What started with a once-a-week lesson a month ago has burst into a nearly full-time commitment for Hann, who has even travelled around the province to spread the love of country line dancing.
“It’s all ages, it’s from 8 to 80 and all walks of life,” she said before another session at The Old Mill, a bar in St. John’s.
“It just blew off the charts. I’m busy, busy, busy all the time, which is fantastic.”
Between her Tuesday classes at The Old Mill, her Monday classes at a West Side Charlie’s pool bar in the nearby town of Paradise, and a Thursday class at a new country-music themed bar in downtown St. John’s, Hann estimates she probably picks up about 350 clients a week.
That number has grown fast, perhaps double what she estimates she taught last year, and far above anything she could have expected when she returned to Newfoundland from Texas eight years ago.

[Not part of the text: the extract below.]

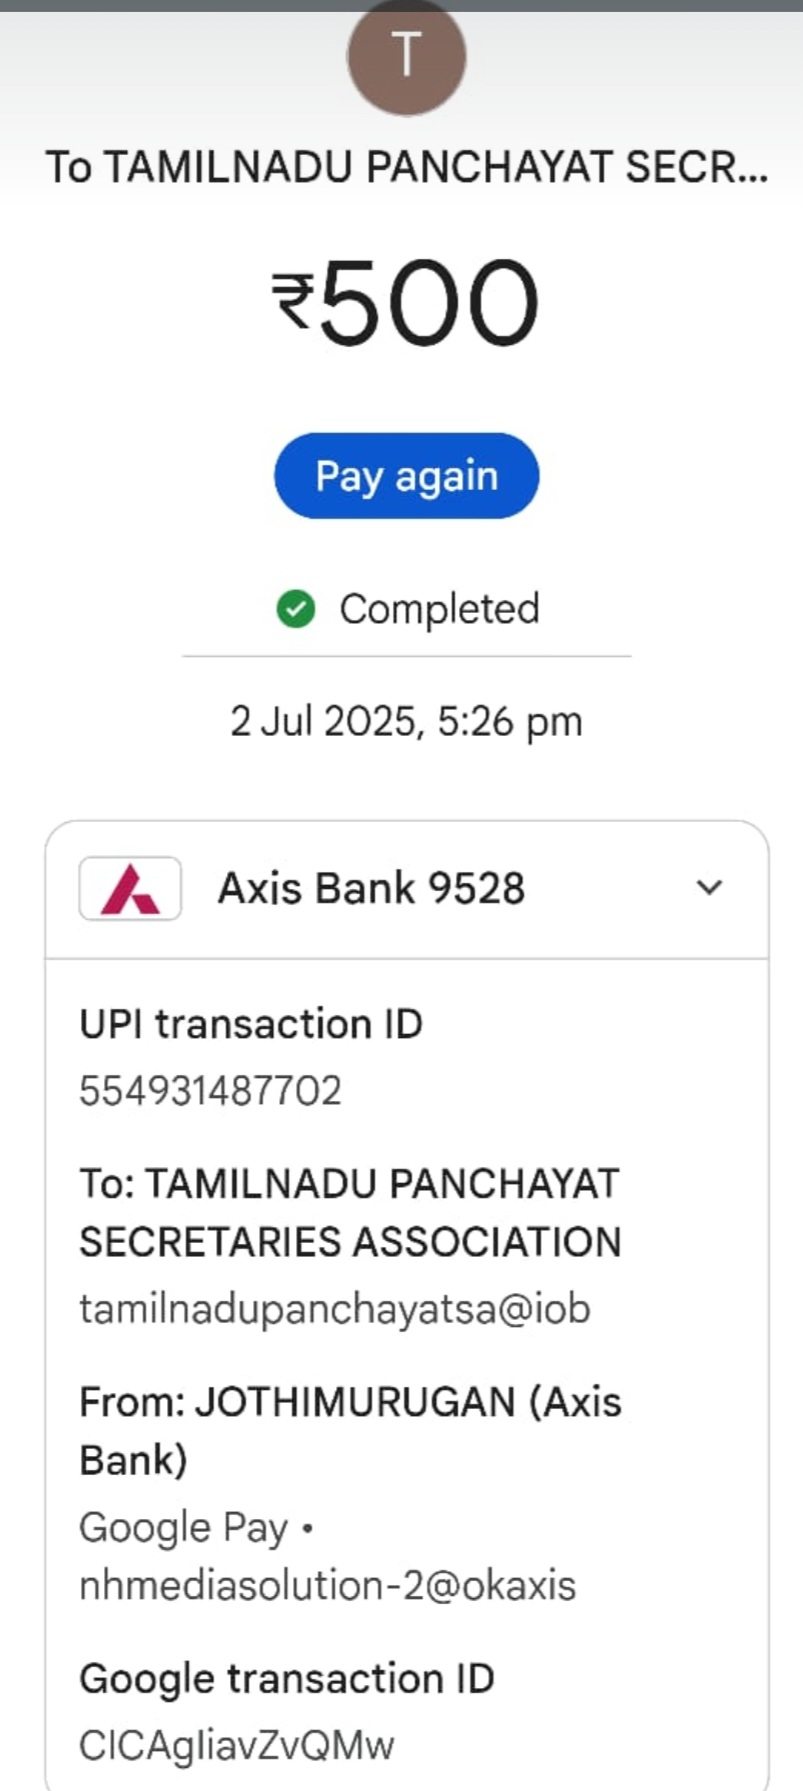Click the green Completed checkmark icon
The width and height of the screenshot is (803, 1791).
click(x=296, y=608)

“I felt like a proud parent when you finish a session,” she said. “I’ll stand back and I’ll look and I’ll just be so proud of how they’re doing and what I’ve created here in Newfoundland and Labrador.”
Hann’s classes are Newfoundland’s new country music fixation, distilled. It’s quickly become one of the hottest country markets in the country. Data from Spotify Canada suggests it’s the top region in the country for what the streaming giant calls “Canadian Country Music” streams from September 2024 to 2025.

Country hits have also become a staple in the province’s concert circuit: Shania Twain and Blake Shelton have both headlined at the Churchill Park Music Festival in St. John’s — those acts will be followed this year by headliners The Chicks and Keith Urban.
“The source material for American country music and the source material for Newfoundland traditional music are the same,” remarked Bob Hallett, former Great Big Sea singer and now head of the East Coast Music Association.
Hallett said country stars visiting Newfoundland and Labrador isn’t totally new — there was always interest for country music in the province, thanks in part to commercial radio which found receptive audiences in American military troops stationed at some of the United States bases in Newfoundland and Labrador.
“Country music guys like Johnny Cash were touring rural Newfoundland when no Canadian band was,” Hallett said.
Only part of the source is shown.